I scrambled to my feet, clutching my shoulder. “I didn’t know who he was. I—”
“Shut up,” Cal snapped. He stepped into my space. “Lock up.”
I froze. “What?”
“Presley wants chemistry? We give him chemistry. Lock up.”
I hesitated. We hadn’t touched, really touched, in seven years.
I stepped up.
We collided.
My hand found the back of his neck. His hand clamped onto my tricep.
It wasn’t just memory; it was muscle memory. My body knew his body better than it knew itself. The smell of him, sandalwood and the shampoo he still used, filled my lungs, dizzying me.
But it was different, too.
He felt… solid. Cal had always been the broader one, the powerhouse to my high flyer, but this was different. He was dense now, a brick wall of muscle. His center of gravity was lower, immovable.
And I was different, too. I wasn’t the skinny kid anymore. I’d finally filled out my lean frame, adding at least twenty pounds of muscle since the accident.
We circled, testing the weight, feeling the new physics of us.
I went for a standard arm drag, expecting him to give. He didn’t. He planted his feet, resisting effortlessly, and reversed it, spinning behind me in a blur of speed I wasn’t ready for.
He’s faster,my brain registered.Much faster.
He took my back. Old instinct took over. I dropped my weight, grounding myself, using my new size to break his grip. I spun out and caught him in a side headlock.
He didn’t fight it with strength; he fought it with leverage, shooting me off the ropes.
I rebounded, coming back at him. We flowed.
Drop down. Leapfrog. Hip toss.
It wasn’t choppy like it was with the kid. It was perfect. We moved like water. Like we shared a nervous system. I knew where he was going to be before he got there. He knew exactly how much pressure to apply to my shoulder to make it look real without hurting me.

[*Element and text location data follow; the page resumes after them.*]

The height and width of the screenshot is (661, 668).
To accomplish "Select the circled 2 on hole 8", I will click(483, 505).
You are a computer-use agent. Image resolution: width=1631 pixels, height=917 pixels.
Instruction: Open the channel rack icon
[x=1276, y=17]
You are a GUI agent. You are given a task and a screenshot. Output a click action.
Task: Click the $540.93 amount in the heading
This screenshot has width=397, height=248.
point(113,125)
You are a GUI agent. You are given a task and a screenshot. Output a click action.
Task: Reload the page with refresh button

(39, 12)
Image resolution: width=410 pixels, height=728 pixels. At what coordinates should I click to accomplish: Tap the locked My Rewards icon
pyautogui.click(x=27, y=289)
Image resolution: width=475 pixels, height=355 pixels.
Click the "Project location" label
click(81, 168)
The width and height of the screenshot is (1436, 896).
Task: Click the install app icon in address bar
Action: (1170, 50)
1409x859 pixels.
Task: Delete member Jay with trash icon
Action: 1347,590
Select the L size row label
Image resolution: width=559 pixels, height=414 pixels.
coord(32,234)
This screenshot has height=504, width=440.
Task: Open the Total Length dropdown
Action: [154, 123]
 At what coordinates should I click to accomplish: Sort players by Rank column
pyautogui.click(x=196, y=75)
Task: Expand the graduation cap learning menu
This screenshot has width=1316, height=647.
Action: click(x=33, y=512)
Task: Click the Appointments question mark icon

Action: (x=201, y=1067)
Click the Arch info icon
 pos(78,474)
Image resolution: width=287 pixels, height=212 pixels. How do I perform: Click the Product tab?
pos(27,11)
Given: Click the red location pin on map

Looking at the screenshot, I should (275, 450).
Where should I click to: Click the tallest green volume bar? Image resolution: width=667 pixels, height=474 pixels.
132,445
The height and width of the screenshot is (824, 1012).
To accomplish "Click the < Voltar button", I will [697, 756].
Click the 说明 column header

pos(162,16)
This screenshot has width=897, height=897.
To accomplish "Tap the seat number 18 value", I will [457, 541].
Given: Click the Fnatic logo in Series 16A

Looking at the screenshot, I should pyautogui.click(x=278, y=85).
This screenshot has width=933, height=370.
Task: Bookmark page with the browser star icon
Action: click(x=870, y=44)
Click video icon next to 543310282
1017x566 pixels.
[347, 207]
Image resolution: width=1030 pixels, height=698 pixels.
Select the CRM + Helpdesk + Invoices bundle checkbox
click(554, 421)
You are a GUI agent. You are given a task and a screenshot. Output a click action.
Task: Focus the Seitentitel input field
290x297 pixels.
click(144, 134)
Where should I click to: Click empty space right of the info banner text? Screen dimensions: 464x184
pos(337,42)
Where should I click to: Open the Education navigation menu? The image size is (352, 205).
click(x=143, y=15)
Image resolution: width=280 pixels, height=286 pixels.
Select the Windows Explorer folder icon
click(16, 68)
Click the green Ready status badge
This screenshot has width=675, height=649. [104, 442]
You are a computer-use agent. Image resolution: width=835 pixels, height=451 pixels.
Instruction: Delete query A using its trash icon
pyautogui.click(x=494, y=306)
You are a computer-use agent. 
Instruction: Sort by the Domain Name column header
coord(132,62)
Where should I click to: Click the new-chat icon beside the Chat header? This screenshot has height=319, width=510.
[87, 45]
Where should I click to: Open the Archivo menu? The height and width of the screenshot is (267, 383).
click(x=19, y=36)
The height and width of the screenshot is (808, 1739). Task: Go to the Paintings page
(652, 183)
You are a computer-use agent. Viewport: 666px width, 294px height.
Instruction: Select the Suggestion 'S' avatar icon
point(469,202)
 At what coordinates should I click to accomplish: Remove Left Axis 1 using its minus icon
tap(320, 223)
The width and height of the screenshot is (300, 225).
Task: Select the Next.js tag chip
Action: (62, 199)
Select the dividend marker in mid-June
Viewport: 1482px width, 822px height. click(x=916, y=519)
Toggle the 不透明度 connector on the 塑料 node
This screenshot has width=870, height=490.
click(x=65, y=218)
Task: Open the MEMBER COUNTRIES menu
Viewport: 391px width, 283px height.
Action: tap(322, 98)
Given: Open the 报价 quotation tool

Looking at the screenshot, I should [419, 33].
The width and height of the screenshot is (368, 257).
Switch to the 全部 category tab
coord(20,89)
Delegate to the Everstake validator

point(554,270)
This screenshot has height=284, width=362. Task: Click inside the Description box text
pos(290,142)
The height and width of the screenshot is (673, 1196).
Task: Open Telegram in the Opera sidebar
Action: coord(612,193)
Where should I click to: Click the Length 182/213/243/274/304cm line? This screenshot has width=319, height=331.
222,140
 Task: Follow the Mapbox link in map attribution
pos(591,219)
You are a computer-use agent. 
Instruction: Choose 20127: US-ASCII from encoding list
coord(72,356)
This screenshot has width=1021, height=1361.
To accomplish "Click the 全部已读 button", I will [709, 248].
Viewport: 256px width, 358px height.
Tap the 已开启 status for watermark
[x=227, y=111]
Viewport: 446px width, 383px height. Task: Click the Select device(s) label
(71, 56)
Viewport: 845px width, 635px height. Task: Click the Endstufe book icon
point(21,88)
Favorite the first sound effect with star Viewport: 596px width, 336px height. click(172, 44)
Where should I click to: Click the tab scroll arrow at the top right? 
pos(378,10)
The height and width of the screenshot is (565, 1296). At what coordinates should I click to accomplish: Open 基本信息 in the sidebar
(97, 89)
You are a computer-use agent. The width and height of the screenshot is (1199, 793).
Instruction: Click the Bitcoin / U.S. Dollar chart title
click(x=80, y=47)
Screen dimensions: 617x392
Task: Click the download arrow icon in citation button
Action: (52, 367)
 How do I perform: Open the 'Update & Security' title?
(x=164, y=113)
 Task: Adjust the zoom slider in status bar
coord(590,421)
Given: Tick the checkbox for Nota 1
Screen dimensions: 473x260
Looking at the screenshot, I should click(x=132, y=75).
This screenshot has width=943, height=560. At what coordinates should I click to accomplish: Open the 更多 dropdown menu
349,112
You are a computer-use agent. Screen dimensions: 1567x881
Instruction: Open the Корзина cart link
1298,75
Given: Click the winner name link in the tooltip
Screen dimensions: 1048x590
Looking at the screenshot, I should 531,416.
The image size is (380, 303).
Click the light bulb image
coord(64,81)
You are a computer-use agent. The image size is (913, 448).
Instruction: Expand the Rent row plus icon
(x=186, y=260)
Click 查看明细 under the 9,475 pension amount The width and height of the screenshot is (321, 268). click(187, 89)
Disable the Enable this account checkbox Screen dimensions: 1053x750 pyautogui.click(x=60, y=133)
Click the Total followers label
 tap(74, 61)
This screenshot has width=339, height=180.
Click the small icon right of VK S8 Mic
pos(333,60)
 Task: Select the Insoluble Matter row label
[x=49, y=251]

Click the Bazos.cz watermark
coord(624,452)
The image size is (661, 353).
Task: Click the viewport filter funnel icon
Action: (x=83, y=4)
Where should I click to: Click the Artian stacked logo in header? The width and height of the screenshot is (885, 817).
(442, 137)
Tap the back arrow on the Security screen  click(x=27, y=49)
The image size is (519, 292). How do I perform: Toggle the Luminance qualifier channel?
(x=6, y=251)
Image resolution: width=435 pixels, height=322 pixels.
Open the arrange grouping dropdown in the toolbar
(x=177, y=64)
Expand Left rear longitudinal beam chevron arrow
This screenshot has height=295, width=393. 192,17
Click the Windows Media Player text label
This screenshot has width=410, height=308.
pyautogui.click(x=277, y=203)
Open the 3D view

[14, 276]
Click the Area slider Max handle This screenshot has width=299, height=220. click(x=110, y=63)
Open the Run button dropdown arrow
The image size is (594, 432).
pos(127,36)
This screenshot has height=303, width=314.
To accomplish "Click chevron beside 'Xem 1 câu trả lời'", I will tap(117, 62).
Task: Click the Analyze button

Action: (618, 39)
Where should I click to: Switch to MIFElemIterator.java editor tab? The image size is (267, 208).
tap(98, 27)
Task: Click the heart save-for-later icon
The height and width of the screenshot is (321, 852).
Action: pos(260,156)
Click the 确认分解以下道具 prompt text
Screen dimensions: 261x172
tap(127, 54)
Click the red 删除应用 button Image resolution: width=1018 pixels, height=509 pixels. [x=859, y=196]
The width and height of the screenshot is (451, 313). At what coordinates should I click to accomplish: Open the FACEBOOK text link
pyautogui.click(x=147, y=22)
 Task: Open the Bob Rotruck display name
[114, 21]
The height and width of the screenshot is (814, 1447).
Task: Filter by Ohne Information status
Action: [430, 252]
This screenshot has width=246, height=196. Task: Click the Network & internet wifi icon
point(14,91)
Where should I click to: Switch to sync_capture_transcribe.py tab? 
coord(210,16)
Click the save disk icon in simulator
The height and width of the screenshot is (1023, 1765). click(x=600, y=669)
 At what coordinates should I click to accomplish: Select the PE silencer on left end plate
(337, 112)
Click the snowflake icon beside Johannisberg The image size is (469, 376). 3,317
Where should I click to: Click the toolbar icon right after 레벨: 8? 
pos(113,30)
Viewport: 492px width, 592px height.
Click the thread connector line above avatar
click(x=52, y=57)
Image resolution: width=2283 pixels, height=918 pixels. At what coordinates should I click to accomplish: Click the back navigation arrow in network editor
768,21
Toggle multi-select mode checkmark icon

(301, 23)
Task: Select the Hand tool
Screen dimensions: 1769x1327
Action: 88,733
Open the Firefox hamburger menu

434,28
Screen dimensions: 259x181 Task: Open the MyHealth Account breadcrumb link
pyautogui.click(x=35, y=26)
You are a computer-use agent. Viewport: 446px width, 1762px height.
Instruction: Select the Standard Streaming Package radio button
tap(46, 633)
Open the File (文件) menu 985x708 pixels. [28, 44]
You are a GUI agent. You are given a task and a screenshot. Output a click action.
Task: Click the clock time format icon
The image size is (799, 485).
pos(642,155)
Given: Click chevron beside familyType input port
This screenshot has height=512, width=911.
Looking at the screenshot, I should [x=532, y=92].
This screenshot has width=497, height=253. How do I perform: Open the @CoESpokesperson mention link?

For a minute, the weeks of silence vanished. The years vanished.
I caught him in a fireman’s carry, rolling through, and he landed on his feet cat like, instantly spinning to face me. We stood there, chests heaving, sweat dripping, inches apart.
The adrenaline was humming in my veins. The thrill of the dance.
“You got heavy,” Cal panted, a smirk tugging at the corner of his mouth, acknowledging the muscle I’d finally put on.
“You got fast,” I breathed back.
We stared at each other. The air between us crackled, thick and heavy with everything we weren’t saying. The gym faded away. It was just us. Just Silas and Cal.
I saw his eyes drop to my lips. Just a flicker. A glimmer of something that looked like want.
Then, panic.
Cal scrambled back, breaking the proximity like he’d been burned.